__QUOTED PASSAGE__:
Segment Open
Aurélien Pellet

PhD Student

Team

Digital Methods in the Humanities and Social Sciences

Campus

Paris

Contact

aurelien.pellet@epita.fr

Research Area

Retrieval-Augmented Generation (RAG)
Natural Language Processing (NLP)
Digital Humanities
Evaluation Methodologies

Me in brief:

  • PhD Student in Artificial Intelligence and Digital Humanities at the LRE.
  • Engineer in Data Science with a background in Applied Mathematics and Probability (Université Paris Cité, UPMC).
  • My research focuses on adapting Retrieval-Augmented Generation (RAG) systems for historical corpora.
  • I am the co-author of the HistoriQA-ThirdRepublic dataset for multi-hop reasoning in historical research.

Short Bio

I hold a Master’s degree in Random Modeling and Data Science (M2MO) from Université Paris Cité and a Master’s degree in Probability and Random Models from Sorbonne University (formerly UPMC). After working as a Research Engineer at the LRE and as a Data Scientist and Pedagogical Manager for the MSc Data & IA at Epitech, I began my PhD in September 2025.
Segment Closed
__GIVEN ENTRIES__:
Segment Open
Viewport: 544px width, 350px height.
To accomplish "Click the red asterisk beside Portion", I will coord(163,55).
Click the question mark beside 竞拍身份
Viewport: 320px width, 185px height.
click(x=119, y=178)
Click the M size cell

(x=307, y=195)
Segment Closed
__EXERCISES__:
(A) Answer these questions from the researcher profile:
(i) Which campus is listed?
(ii) Which dataset is the PhD student a co-author of?
(iii) In what month and year did the PhD begin?
(B) Turn the researcher profile's paragraph beginning "I hold a Master's degree" into a short bulleted list that keeps its main facts.
(C) Write a continuation of the researcher profile, picking up right after its final sentence.

__ANSWERS BY ITEM NUMBER__:
(A)
(i) Paris
(ii) The HistoriQA-ThirdRepublic dataset, for multi-hop reasoning in historical research
(iii) September 2025

(B)
- Master's degree in Random Modeling and Data Science (M2MO), Université Paris Cité
- Master's degree in Probability and Random Models, Sorbonne University (formerly UPMC)
- Research Engineer at the LRE
- Data Scientist and Pedagogical Manager for the MSc Data & IA at Epitech
- PhD started in September 2025

(C)
I am conducting my doctoral research under the direction of Laurent Romary (Inria) and the supervision of Julien Perez (EPITA), and Marie Puren (EPITA). My thesis, titled Contributions to Retrieval-Augmented Generation and Application to Historical Research, explores the intersection of Natural Language Processing (NLP) and Digital Humanities.

My work specifically addresses the challenges of applying Large Language Models (LLMs) to specialized historical documents. I have contributed to the development of methods for multi-hop question answering and the evaluation of RAG architectures using parliamentary debates and press articles from the French Third Republic.

Research

Research Interests

My research focuses on Artificial Intelligence applied to the Humanities, with a particular emphasis on overcoming the limitations of generic LLMs when dealing with long, heterogeneous, and historical contexts. My current work includes:

  • Retrieval-Augmented Generation (RAG): Improving retrieval and generation strategies for long-context documents and domain-specific corpora.
  • LLM Evaluation: Developing protocols for evaluating hallucination, factual consistency, and reasoning capabilities in AI models (LLM-as-a-judge).
  • Digital History: Automatic question generation and information extraction from French parliamentary debates and historical newspapers.

Publications

A list of my publications is available on:

Teaching

I am involved in pedagogical engineering and teaching at Epitech, specifically for the MSc Data & IA program.

MSc Data & IA

  • Data Visualization: Conception of the training program and project supervision.
  • AI & Big Data Projects: Supervision of student projects focusing on Artificial Intelligence and data processing.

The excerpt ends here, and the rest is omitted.